Selasa, 24 Mei 2011

Memahami Kewajiban Zakat


Penulis : Rifqiyati Masud

PENDAHULUAN
Zakat adalah ibadah mliyah ijtim'iyah (ibadah sosial) yang memiliki posisi yang sangat penting, strategis dan menentukan, baik dari sisi ajaran Islam maupun dari sisi pembangunan umat. Sebagai suatu ibadah pokok zakat termasuk salah satu rukun Islam yang lima, sehingga keberadaannya dianggap bagian mutlak dari keislaman (malm min al-dn bi al-dharrah). Di dalam Al-Qu'ran terdapat kurang lebih 27 ayat yang mensejajarkan shalat dengan kewajiban zakat, dan hanya satu kali disebutkan dalam konteks yang sama akan tetapi dalam ayat berbeda, yaitu surat Al-Mukminun ayat 2 dengan ayat 4.

Al-Qur'an menyatakan bahwa kesediaan seseorang berzakat dipandang sebagai indikator utama komitmennya terhadap ajaran Islam (QS. 9:5 dan QS. 9:11), sekaligus pelakunya dipandang sebagai orang yang mendapatkan kebahagiaan (QS. 23:4) dan akan mendapatkan rahmat dan pertolonganNya (QS. 9:71 dan QS. 22: 40-41). Selain itu juga dipandang sebagai orang yang memperhatikan hak fakir miskin dan para mustahik (orang yang berhak mendapatkan zakat) lainnya (QS. 9:60), sekaligus dipandang sebagai orang yang membersihkan, menyuburkan dan mengembangkan hartanya serta mensucikan jiwanya (QS. 9:103 dan QS. 30:39).

Sebaliknya Al-Qur'an dan hadits Nabi membeberkan peringatan keras terhadap orang yang enggan mengeluarkannya, dan berhak untuk diperangi (HR. Imam Bukhari dan Muslim dari Ibnu Umar), dan apabila keengganan itu memasal, maka Allah Swt akan menurunkan azab-Nya dalam bentuk kemarau yang panjang. (HR. Imam Thabrani). Sedangkan di akhirat nanti, harta benda yang tidak dikeluarkan zakatnya akan menjadi azab bagi pemiliknya (QS. 9:34-35) dan (HR. Imam Muslim dari Jabir bin Abdullah). Karena itu Khalifah Abu Bakar Al-Shiddiq, r.a. bertekad untuk memerangi orang yang mau shalat tetapi secara sadar dan sengaja enggan berzakat. Abdullah bin mas'ud menyatakan bahwa barangsiapa melaksanakan shalat tetapi enggan melaksanakan zakat, maka shalatnya tidak bermakna apa-apa baginya.

DEFINISI ZAKAT
Secara bahasa zakat berarti tumbuh, bersih, berkembang dan berkah. Seorang yang membayar zakat karena keimanannya niscaya akan memperoleh kebaikan yang banyak. Allah berfirman di surat at-Taubah ayat 103 yang artinya: "Pungutlah zakat dari sebagian kekayaan mereka, dengan zakat itu kamu membersihkan dan mensucikan mereka". Dan dalam surat al-Baqarah 276 Allah berfirman: "Allah memusnahkan riba dan mengembangkan sedekah".

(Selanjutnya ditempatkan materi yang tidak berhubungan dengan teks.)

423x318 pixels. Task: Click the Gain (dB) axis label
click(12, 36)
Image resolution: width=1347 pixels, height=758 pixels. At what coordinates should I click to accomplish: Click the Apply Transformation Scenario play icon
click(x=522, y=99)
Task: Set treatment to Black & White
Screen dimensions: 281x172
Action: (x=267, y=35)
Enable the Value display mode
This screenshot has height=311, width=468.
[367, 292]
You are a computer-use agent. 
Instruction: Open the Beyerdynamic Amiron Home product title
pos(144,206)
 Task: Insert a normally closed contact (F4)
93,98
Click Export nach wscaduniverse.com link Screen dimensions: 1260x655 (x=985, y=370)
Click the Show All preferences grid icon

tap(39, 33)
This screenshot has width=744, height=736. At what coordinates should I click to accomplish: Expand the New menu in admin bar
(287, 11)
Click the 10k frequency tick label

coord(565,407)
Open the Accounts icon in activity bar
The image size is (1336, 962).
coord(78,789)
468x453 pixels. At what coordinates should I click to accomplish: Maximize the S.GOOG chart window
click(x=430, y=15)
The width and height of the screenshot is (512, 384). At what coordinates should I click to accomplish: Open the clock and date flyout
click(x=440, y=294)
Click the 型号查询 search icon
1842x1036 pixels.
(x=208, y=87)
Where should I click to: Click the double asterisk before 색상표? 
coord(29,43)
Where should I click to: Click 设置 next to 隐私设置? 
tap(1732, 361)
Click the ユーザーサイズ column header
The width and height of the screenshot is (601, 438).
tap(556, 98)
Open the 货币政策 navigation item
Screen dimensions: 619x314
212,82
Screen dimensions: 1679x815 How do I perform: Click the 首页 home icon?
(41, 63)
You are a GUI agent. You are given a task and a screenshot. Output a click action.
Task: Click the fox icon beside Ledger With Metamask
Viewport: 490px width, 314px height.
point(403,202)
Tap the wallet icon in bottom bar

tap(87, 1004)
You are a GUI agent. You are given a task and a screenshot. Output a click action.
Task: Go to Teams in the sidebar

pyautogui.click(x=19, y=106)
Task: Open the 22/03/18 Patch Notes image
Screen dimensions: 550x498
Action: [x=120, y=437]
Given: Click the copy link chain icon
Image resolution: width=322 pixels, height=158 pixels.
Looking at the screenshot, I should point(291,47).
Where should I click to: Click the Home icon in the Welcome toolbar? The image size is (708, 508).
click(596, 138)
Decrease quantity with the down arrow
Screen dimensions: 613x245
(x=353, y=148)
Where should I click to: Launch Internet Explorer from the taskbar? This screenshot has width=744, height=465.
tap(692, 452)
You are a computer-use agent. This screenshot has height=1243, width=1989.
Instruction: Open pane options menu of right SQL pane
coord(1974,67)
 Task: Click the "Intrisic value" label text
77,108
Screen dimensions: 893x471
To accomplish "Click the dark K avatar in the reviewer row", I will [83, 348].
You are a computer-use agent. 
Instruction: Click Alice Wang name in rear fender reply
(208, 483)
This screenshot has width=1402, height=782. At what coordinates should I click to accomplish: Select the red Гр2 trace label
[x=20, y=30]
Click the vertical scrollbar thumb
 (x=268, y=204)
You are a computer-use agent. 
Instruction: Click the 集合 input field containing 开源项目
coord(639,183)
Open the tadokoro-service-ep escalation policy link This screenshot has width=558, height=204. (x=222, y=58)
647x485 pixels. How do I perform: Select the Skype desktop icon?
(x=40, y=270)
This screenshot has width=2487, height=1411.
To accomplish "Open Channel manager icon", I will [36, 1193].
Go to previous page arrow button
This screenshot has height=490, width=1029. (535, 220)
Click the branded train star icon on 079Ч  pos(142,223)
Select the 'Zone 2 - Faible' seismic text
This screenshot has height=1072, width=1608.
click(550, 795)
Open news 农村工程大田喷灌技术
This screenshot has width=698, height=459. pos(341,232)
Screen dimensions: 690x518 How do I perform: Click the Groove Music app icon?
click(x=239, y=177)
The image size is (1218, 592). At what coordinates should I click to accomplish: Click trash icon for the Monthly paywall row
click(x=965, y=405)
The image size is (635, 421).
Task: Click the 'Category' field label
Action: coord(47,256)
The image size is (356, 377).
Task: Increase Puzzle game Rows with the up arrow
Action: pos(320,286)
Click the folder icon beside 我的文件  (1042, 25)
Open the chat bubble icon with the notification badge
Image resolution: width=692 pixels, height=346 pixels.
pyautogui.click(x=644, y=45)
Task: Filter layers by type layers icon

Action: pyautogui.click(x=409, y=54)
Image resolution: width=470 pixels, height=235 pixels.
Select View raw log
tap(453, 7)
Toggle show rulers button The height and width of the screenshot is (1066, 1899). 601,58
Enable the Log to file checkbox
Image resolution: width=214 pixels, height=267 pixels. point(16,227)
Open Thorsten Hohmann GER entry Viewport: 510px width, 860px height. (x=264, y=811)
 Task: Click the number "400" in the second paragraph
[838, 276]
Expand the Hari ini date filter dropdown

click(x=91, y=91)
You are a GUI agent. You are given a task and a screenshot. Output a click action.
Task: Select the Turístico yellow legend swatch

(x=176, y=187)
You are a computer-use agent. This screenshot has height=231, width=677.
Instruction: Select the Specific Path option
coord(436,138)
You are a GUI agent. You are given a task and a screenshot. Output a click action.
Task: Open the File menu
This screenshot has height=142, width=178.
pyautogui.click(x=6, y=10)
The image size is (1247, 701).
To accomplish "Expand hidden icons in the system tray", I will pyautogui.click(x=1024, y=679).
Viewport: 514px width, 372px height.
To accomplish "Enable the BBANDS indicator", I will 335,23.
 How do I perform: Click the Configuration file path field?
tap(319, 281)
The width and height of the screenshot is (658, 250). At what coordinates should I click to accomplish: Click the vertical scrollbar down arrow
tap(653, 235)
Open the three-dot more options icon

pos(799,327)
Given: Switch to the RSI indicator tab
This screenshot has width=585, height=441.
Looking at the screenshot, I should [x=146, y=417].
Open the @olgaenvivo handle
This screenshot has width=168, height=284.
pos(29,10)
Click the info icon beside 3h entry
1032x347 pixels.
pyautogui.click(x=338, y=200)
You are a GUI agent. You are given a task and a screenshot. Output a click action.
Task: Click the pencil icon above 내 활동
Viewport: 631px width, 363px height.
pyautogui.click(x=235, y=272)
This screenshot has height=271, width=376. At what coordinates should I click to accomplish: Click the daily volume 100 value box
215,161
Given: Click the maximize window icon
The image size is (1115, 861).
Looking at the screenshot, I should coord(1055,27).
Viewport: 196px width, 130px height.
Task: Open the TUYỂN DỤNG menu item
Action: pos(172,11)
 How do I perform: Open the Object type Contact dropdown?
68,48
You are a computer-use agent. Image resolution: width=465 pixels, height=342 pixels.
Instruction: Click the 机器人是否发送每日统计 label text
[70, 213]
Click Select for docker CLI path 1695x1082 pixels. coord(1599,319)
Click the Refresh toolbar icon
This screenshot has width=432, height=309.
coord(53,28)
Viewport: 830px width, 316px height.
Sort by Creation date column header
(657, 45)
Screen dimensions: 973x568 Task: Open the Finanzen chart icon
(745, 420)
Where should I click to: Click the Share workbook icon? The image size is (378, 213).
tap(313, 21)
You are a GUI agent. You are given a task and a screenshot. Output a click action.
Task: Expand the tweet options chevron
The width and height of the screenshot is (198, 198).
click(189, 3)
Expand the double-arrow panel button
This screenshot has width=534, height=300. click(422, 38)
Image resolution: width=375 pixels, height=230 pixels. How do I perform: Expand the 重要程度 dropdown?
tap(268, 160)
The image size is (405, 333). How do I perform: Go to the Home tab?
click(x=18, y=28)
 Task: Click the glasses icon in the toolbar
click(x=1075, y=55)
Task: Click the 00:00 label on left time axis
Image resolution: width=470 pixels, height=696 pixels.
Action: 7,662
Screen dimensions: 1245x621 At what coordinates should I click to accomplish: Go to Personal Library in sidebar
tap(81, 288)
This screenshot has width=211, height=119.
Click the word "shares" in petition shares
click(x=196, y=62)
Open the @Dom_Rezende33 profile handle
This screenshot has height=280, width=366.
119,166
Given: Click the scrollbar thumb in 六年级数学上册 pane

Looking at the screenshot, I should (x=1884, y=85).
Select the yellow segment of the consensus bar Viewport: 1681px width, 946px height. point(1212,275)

Sedangkan menurut terminologi fikih zakat berarti kewajiban atas harta atau kewajiban atas sejumlah harta tertentu untuk kelompok tertentu yang dilaksanakan dalam waktu tertentu.

Keterangan definisi : Kewajiban atas sejumlah harta tertentu, berarti zakat adalah kewajiban atas harta yang bersifat mengikat dan bukan anjuran. Kewajiban tersebut terkena kepada setiap muslim (baligh atau tidak, berakal atau tidak) ketika mereka memiliki sejumlah harta yang sudah memenuhi batas nisabnya. Kelompok tertentu adalah mustakihin yang terangkum dalam 8 ashnaf (golongan para penerima zakat). Yang dilaksanakan dalam waktu tertentu yaitu ketika sudah berlalu setahun (haul) untuk zakat emas, perak, perdagangan dll, ketika panen untuk hasil tanaman, ketika memperolehnya untuk rikaz (barang temuan) dan ketika bulan Ramadhan sampai sebelum shalat 'Id untuk zakat fitrah.

LANDASAN KEWAJIBAN ZAKAT
Landasan kewajiban zakat disebutkan dalam Al-Qur'an, Sunnah dan Ijma (konsensus/ kesepakatan) ulama.

1. AL-QUR'AN
- Surat Al-Baqarah ayat 43, yang artinya: "Dirikanlah shalat dan tunaikanlah zakat dan ruku'lah bersama dengan orang-orang yang ruku'".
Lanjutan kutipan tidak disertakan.